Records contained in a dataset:
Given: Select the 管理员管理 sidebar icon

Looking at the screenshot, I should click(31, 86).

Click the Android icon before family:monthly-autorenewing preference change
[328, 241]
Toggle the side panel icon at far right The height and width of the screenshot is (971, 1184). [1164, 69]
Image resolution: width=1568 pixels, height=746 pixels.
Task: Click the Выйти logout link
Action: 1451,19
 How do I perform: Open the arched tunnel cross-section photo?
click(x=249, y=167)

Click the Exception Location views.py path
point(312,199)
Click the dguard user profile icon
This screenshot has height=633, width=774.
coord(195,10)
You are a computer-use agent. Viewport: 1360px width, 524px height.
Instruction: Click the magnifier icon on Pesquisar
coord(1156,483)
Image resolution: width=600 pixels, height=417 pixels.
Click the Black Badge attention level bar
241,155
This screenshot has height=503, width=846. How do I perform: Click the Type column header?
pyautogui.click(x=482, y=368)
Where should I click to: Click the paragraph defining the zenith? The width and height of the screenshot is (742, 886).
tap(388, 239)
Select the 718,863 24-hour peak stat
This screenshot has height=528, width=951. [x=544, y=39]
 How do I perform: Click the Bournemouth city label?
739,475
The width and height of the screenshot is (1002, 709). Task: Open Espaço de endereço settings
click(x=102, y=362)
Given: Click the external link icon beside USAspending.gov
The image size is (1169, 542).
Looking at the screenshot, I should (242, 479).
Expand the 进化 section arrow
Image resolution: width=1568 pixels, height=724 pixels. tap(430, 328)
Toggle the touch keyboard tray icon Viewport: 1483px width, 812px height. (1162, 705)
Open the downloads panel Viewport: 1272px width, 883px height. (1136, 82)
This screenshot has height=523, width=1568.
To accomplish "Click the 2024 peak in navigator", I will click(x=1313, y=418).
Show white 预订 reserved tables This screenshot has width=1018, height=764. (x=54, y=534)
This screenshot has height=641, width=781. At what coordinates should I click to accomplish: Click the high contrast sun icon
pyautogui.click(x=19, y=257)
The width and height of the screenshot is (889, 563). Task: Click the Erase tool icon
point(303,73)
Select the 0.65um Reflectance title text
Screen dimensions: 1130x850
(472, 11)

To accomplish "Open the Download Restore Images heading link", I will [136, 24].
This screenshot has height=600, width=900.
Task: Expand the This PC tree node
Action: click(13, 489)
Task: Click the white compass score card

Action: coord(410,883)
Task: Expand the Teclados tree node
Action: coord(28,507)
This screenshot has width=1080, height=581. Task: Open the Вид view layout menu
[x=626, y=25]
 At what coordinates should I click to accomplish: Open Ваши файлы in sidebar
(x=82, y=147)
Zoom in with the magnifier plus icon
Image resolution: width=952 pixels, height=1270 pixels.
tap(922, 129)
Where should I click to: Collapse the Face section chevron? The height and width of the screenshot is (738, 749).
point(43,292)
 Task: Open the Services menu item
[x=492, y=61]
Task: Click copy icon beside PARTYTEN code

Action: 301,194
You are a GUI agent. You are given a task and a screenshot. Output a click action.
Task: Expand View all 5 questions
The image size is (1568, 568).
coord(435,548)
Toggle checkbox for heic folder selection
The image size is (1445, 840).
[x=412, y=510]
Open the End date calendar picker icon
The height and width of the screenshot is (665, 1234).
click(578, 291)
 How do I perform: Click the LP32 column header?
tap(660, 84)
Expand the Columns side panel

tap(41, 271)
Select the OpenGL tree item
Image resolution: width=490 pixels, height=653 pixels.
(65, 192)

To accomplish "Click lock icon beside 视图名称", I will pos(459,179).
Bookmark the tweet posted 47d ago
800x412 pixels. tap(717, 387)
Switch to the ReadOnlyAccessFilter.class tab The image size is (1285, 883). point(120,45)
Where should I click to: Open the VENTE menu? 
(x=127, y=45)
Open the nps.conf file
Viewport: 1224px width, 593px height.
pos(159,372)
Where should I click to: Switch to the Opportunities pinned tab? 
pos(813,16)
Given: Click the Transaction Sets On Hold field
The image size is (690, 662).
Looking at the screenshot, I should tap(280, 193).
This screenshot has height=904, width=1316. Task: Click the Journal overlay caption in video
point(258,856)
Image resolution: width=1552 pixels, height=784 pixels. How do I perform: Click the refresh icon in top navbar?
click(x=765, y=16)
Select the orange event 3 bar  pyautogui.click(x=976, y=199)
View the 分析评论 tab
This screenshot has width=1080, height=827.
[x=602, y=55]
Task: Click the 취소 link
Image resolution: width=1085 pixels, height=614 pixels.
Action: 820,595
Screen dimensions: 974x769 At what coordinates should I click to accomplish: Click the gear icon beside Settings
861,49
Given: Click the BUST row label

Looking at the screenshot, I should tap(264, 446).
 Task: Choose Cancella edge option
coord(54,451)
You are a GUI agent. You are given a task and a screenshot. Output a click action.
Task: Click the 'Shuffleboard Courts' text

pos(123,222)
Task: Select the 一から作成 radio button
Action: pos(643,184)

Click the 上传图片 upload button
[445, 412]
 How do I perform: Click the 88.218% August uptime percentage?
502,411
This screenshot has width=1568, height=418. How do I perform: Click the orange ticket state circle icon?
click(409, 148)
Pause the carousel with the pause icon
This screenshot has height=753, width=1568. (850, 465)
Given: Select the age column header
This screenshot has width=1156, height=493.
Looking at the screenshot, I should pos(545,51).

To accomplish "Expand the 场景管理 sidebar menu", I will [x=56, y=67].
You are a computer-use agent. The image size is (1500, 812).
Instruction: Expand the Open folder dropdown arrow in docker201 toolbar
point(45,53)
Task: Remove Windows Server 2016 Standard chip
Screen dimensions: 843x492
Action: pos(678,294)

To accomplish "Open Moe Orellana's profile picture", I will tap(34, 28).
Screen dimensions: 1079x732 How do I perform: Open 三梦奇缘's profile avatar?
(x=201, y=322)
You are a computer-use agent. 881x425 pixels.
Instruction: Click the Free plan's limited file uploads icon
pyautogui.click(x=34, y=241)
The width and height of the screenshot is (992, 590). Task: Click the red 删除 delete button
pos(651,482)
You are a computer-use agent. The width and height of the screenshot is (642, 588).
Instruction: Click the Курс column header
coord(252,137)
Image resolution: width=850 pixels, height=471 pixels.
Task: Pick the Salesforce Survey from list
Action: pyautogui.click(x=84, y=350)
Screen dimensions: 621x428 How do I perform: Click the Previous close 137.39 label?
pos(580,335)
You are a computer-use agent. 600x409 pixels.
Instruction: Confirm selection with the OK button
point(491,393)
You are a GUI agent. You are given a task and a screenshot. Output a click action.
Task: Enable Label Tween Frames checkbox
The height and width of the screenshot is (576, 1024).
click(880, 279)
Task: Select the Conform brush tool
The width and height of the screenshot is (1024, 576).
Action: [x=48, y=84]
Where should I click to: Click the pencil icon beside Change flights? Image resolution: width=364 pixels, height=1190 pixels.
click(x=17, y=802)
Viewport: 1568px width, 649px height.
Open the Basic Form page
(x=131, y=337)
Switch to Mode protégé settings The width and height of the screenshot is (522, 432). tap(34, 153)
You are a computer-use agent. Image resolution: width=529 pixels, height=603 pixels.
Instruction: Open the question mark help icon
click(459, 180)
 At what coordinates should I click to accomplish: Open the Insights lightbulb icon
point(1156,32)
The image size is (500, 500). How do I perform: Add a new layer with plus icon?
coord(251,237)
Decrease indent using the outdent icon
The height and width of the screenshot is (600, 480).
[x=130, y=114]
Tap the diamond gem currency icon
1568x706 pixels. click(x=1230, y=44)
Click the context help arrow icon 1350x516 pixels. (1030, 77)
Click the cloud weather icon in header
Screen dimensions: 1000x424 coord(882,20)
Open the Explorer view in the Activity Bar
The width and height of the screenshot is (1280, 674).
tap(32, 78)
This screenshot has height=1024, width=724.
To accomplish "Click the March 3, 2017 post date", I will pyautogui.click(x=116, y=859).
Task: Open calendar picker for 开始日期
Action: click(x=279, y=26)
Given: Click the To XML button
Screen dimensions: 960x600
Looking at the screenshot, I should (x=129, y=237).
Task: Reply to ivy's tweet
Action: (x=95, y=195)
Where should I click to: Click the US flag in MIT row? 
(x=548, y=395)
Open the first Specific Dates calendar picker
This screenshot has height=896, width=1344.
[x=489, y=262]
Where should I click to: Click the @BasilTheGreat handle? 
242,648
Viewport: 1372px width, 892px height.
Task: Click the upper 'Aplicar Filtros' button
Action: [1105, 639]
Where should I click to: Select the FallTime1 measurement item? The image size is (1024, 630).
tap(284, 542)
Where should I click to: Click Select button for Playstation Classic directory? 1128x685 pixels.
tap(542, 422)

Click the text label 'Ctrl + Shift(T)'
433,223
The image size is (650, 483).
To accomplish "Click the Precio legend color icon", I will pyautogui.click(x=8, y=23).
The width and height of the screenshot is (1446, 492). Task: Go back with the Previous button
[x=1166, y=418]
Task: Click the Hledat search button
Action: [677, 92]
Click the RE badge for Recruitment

### Exercise:
Say how many lines above contain the string "computer". Answer with the number only.

### Answer to this exercise:
6